▶ [WORK TASK]:
Find the word "screenshot" in the records below. List each line containing it.

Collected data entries
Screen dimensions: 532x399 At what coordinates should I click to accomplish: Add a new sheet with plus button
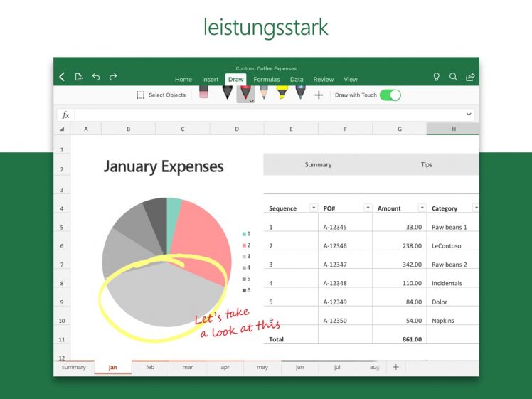pos(396,368)
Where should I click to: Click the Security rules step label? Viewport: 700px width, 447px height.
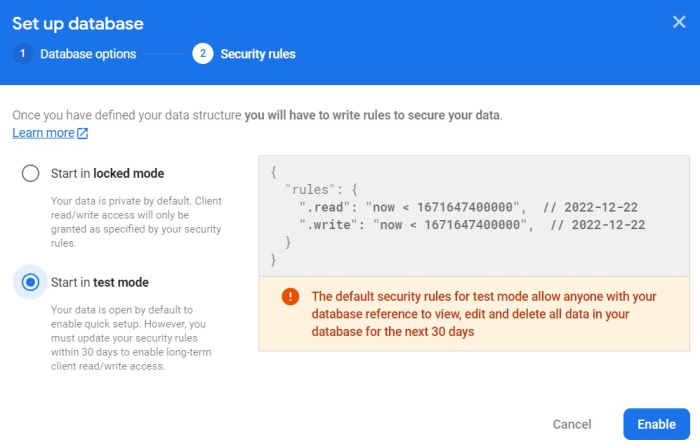pyautogui.click(x=258, y=54)
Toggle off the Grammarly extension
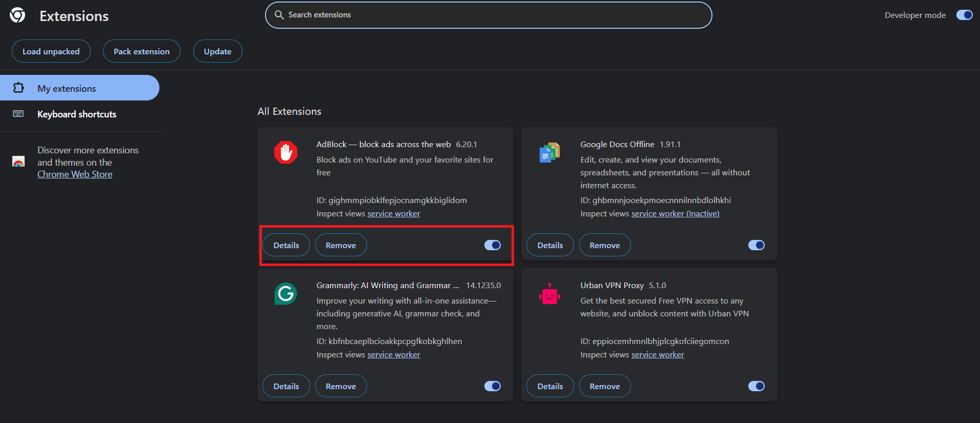Screen dimensions: 980x423 coord(493,386)
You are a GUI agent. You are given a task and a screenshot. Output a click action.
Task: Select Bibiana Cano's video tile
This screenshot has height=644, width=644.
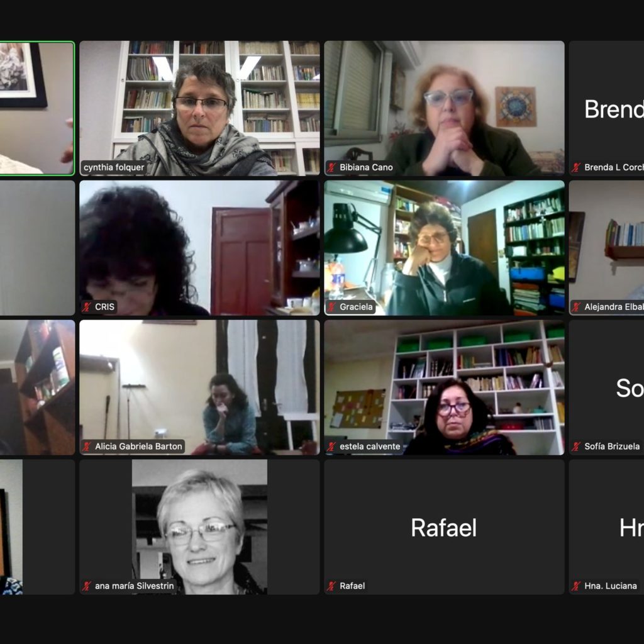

▶ [RESPONSE AREA]:
You are a GUI agent. You are given a task and a screenshot. Output a click action.
This screenshot has height=644, width=644.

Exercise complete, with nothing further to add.